Gradually though she sees the error of her ways and finally she too becomes part of this arrangement, and they live happily ever after, or something.
A little Blyton parable of pooling resources for the good of all. Or was it a sinister tale of the crushing of individualism to coerce a free enterprise champion into the clutches of a communist cabal?
Having opened the eyes of lovers of Enid Blyton, they will surely now detect other subversive anti-capitalist propaganda in her extensive body of work.
Then there's Star Trek, which should be subtitled Trespassers In Space, where James T and his merry band go about poking their collective noses into everybody else's business, opposed by the heroic anti-imperialist Klingon fleet.
There's that episode where they come across a planet of hippies, where everybody is stoned, being under the influence of narcotic spores from the flowers, and they live a simple life of peace, love, perfect health, and happiness.
What more can anyone want, I ask?
Anyway, carried away by collective euphoria and a taste of paradise, the Enterprise crew mutiny. It sounds a bit like what happened on the Bounty, when the crew landed at Tahiti and got carried away by the free-loving nature of the inhabitants.
Captain Kirk. Captain Bligh. Just sayin'.
Well, busybody Captain Kirk finds it hard to relax, and decides to put a stop to things right away. Paradise is not an option.
"Man stagnates if he has no ambition, no desire to be more than he is," he declares.
He discovers that invoking strong emotions can break the spores' soporific spell.
So in an act which surely is in contravention of the Prime Directive, he provokes fights among the colonists. As a result they wake up, allegedly grateful, and appalled at how little they have achieved while on the planet.
Enterprise departs to mess up some other planet and reflecting on the experience – during which he fell in love – Spock says: "I have little to say about it, captain.

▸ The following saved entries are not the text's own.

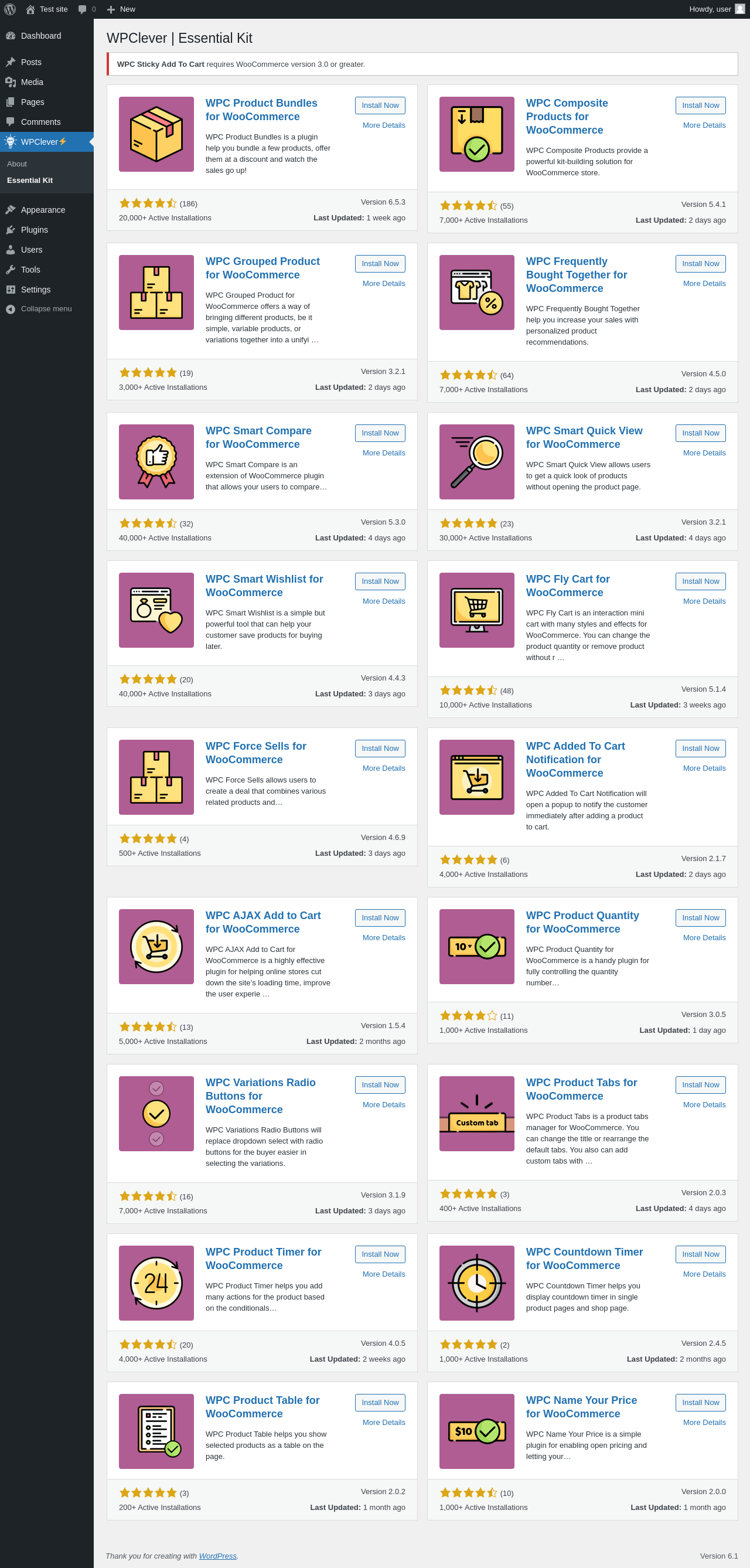Click the user avatar in admin bar
The image size is (750, 1568).
(739, 9)
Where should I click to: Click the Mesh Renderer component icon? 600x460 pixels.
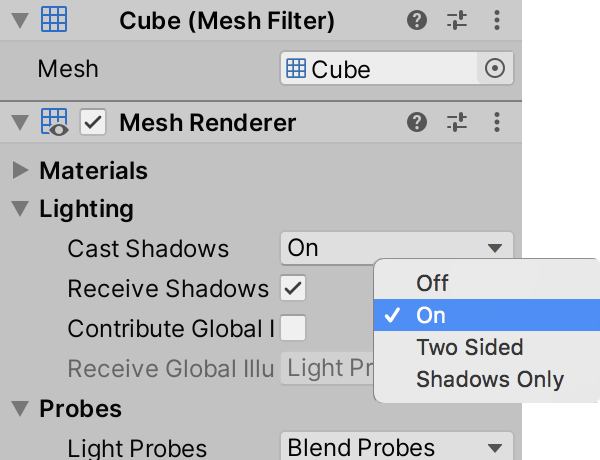pos(54,123)
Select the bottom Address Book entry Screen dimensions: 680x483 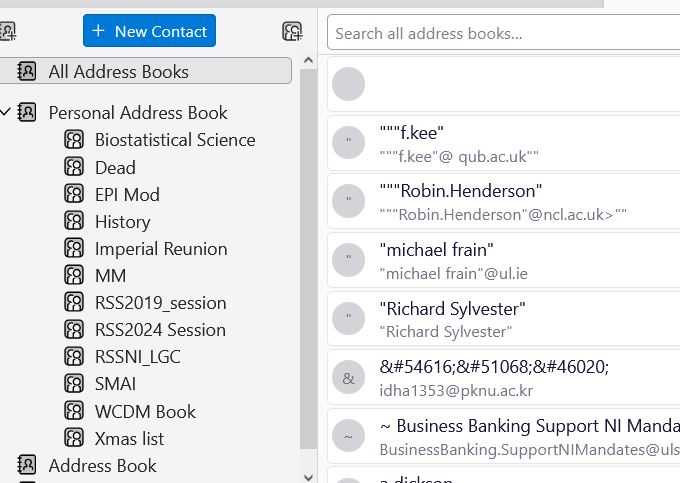(x=102, y=465)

Except that for the first time in my life, I was happy."
Twelve Angry Men? Doubting Thomas zealot bamboozles jury into clearing a murderer.
Wuthering Heights? A long time since I read it for O-Level, which tells you how long a time ago that is. However, I believe it is about a young woman subjected to psychological abuse by a domineering partner.
Of course, Jaws is about the hunting down and extermination of aquatic wildlife in its natural environment. More or less any early Bond film is about an amoral sexist killer operating outside the bounds of democratic accountability.
This is a game you too can play. All suggestions for reframing the narrative of some of the classics gratefully received.
And before I go, a brief tribute to David Duckham, who has died almost 50 years to the day after that sidestep. All Blacks v the Barbarians, Cardiff Arms Park, January 1973. I checked the video on YouTube, and the legend is true – it was a sidestep so outrageous that momentarily he really did disappear off the side of the screen.